* TO DO: Copy each line of the data below with the word "selector".

[Opening SUPPLIED RECORDS section]

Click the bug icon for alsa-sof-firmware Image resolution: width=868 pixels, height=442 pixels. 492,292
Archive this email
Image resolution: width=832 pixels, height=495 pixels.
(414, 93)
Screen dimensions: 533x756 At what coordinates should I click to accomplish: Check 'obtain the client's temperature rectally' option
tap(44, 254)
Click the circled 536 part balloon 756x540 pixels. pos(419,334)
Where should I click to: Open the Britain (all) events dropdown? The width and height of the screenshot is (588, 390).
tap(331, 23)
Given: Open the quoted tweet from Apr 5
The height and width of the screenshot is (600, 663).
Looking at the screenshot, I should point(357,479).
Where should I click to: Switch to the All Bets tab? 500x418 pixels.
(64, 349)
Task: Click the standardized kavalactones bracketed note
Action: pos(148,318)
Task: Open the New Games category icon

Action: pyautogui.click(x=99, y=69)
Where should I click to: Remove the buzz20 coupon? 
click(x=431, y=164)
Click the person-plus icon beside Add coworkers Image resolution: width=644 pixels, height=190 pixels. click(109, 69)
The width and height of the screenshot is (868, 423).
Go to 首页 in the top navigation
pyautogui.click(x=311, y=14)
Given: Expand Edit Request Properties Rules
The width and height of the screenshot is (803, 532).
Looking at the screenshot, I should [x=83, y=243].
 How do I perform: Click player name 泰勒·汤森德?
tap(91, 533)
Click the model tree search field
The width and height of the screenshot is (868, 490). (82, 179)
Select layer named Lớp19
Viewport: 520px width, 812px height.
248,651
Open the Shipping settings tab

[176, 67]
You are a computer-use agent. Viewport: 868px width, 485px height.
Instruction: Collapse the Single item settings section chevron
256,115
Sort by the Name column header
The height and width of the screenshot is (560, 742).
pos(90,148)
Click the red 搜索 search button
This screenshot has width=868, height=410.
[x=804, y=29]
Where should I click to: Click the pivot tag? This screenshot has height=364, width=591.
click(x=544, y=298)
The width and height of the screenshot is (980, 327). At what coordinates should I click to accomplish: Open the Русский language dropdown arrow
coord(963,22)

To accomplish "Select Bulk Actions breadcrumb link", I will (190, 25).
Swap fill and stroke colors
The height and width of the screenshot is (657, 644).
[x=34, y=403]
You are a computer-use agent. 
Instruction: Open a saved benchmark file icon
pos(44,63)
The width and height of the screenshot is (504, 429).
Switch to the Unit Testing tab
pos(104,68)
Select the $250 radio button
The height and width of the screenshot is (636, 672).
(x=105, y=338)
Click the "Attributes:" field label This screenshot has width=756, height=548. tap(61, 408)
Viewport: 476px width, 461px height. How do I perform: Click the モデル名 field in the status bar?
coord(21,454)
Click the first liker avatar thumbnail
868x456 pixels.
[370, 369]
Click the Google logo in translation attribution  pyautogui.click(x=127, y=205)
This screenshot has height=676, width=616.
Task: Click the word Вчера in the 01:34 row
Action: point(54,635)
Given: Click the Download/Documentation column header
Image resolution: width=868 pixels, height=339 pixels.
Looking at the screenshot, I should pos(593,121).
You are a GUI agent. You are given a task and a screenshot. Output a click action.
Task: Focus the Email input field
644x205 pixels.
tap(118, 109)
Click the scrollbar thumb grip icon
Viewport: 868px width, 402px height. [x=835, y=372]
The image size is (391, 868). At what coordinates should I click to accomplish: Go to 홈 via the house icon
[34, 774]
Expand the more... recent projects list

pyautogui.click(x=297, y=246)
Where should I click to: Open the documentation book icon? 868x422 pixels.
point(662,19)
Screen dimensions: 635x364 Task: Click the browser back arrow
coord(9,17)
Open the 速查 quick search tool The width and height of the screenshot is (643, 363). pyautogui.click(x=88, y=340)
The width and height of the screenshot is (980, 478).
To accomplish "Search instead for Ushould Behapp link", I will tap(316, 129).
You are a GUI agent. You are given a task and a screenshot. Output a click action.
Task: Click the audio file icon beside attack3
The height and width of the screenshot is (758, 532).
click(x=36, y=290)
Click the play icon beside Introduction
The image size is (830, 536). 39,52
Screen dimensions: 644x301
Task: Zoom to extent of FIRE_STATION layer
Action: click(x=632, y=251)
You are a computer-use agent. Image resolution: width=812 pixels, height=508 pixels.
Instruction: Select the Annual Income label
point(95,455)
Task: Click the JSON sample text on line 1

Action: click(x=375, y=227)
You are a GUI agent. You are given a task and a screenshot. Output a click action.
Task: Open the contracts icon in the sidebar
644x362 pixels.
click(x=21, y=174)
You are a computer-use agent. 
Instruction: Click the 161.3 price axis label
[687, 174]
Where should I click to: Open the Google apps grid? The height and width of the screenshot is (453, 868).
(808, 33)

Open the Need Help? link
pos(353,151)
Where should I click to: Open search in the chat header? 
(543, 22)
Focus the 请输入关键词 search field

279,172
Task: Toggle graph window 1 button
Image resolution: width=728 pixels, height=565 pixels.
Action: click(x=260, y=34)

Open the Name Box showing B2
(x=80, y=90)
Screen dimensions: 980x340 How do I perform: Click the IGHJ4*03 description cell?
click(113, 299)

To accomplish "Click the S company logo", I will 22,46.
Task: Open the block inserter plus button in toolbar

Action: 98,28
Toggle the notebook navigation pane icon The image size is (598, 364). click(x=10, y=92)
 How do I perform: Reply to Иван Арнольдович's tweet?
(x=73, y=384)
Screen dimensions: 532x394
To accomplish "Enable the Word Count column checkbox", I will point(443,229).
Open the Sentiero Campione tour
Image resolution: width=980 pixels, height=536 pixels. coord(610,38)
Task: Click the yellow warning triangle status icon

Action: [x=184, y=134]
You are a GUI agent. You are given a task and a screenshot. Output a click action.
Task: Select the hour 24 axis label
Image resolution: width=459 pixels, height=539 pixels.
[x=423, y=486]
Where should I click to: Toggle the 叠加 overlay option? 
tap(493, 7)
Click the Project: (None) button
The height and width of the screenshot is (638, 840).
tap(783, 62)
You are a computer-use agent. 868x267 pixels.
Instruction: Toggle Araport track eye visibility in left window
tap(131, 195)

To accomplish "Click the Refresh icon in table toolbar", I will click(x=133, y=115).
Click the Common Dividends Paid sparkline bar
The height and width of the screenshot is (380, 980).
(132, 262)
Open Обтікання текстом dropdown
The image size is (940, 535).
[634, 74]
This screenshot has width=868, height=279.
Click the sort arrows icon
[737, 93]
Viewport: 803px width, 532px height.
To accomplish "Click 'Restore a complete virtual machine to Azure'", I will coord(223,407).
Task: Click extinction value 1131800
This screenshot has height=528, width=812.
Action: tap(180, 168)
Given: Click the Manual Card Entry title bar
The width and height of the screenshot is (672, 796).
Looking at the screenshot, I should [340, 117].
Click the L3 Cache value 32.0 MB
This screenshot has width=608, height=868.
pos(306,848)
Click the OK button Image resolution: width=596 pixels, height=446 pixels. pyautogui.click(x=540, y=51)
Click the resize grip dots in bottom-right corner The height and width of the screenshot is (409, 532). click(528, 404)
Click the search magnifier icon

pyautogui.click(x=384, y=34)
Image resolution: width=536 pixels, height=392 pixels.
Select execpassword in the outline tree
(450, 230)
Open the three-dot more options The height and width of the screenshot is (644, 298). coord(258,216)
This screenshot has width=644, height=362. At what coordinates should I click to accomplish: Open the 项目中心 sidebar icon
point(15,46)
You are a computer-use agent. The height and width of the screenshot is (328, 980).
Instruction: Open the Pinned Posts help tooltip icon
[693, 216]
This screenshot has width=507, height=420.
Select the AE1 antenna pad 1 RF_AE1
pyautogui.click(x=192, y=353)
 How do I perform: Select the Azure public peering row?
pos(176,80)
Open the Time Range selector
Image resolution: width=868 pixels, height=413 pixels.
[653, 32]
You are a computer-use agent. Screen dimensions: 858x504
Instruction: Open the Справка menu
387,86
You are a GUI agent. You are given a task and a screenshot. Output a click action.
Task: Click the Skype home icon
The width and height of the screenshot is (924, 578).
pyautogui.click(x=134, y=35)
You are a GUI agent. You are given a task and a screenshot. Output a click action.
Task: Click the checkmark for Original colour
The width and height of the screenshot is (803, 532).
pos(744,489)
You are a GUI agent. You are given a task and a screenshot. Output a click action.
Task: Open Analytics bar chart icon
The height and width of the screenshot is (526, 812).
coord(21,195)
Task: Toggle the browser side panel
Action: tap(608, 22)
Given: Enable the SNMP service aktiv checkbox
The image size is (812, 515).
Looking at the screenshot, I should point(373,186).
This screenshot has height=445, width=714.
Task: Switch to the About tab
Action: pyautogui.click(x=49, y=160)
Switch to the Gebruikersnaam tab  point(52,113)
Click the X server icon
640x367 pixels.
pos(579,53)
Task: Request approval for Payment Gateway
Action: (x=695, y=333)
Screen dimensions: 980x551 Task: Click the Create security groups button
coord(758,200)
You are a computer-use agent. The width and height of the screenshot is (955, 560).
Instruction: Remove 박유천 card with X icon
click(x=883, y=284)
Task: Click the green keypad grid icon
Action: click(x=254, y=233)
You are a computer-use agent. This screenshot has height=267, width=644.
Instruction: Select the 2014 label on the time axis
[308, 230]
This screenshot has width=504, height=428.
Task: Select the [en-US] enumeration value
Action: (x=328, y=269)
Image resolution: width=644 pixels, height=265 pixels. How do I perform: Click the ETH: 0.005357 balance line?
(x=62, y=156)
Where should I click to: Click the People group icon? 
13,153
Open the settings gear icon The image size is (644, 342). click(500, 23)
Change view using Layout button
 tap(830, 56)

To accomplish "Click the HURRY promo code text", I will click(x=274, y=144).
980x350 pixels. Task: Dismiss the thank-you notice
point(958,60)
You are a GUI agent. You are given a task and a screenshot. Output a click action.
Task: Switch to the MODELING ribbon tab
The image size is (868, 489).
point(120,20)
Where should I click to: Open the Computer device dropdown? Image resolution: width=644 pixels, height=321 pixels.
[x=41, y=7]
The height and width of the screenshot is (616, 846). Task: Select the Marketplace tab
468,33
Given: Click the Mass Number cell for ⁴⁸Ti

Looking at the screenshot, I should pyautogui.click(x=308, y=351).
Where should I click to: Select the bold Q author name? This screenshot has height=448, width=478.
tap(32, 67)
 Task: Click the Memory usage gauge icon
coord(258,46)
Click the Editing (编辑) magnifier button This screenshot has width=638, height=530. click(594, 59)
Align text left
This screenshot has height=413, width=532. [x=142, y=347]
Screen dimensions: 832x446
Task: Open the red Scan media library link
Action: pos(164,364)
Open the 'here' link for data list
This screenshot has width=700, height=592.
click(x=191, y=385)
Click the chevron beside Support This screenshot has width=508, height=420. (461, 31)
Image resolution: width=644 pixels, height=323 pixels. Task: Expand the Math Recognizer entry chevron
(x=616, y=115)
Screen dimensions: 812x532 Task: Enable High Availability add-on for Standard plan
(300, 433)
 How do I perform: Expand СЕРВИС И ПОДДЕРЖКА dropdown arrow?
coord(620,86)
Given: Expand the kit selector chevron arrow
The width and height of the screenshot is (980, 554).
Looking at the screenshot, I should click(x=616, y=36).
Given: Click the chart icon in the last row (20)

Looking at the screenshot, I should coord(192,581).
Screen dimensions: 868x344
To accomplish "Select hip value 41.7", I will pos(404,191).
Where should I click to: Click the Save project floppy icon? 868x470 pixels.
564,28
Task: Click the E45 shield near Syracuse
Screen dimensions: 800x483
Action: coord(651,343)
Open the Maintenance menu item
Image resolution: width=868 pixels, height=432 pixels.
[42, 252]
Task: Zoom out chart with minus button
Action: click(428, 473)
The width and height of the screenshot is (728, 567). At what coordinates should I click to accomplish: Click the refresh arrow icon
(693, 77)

[Closing SUPPLIED RECORDS section]

* PROBLEM SOLUTION:
Open the Time Range selector
Given: Expand the kit selector chevron arrow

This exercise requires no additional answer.